Benchmark II kjk103
Author: Kayla Kindig
Arguments for the Hypothesis
The pain of migraine has been suggested to be due to the sensitization of meningeal afferent neurons, since migraine patients experience a heightened sensitivity to head movements and head/facial touch during the headache phase [1][2][3]. It has been found that chemical stimulation of meningeal neurons with inflammatory mediators causes excitation and elevates their sensitivity so that they respond to stimuli previously below threshold [1]. This could explain the theory that vasodilation is capable of causing migraines, in that the trigeminal projections around the meningeal vessels are sensitized to elicit a pain response to previously innocuous stimuli, such as the expansion of blood vessels. However, the question remains as to what causes the sensitization during migraine in the first place. The established presence of CGRP in the blood during migraine[4], the ability of CGRP injection to cause migraine [5], and the ability of CGRP antagonists to relieve migraine [6][7][8] all provide basis for investigating the role of CGRP in trigeminal sensitization.

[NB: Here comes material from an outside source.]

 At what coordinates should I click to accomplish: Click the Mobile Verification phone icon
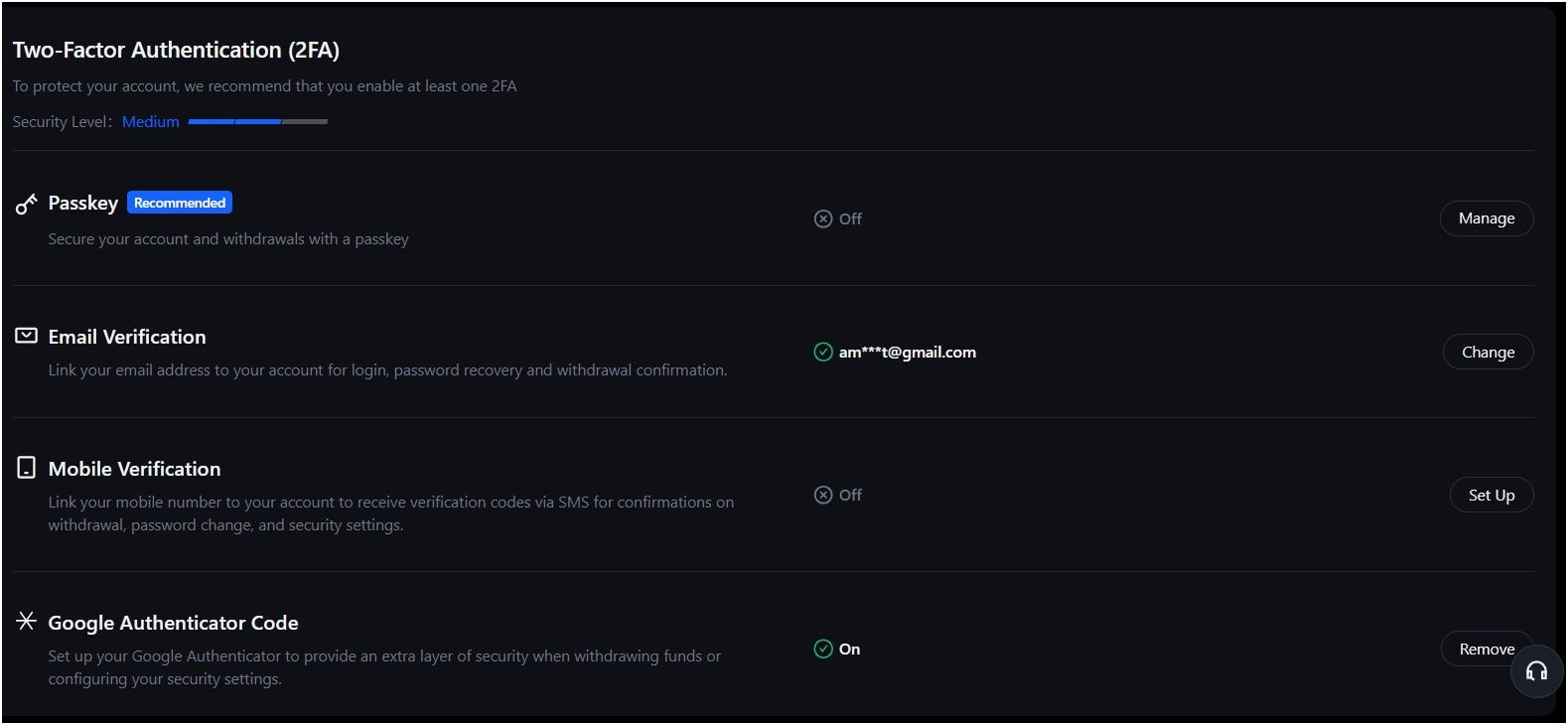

Bennett et al. (2000) tested the role of CGRP8-37, a CGRP receptor antagonist, in reducing thermal and mechanical allodynia in a rat model of central neuropathic pain. In the experiment performed by Bennett and colleagues, the spinal cords of rats were hemisected and a catheter was inserted to allow for application of CGRP8-37 after surgical recovery[9]. Spinal hemisection was chosen due to its presumed suitability as a model of chronic pain, and due to the localization of CGRP in portions of the spinal cord[9]. Their control group received a similar operation without spinal hemisection, and received injections of a vehicle peptide in order to control for potential effects of injection stress. They tested the response of the rats to stimuli mimicking a light touch, a poke, and a pin prick to the fore and hind limbs, as well as the time taken to respond to an increase in temperature. In the test group, they found that the number of withdrawals increased from the baseline established before surgery to all stimuli except the pin prick, with no significant change within the control group. They found that the highest dose of CGRP8-37 (50 nM) reduced the number of withdrawals in response to innocuous stimuli, but not the pin prick, for the experimental group, with no significant change for the control group. Responses to temperature were similar, with a decreased response time to an increase in temperature for the hemisected rats compared to baseline and controls, and the effect was alleviated by CGRP8-37. The authors established the potential pain causing action of CGRP by injecting CGRP directly, which caused the rats to writhe, increase vocalization, and bite the site of the catheter. They determined that CGRP8-37 had no direct effect on motor function by testing motor scores at each drug injection, and these scores did not differ significantly from pre-drug values.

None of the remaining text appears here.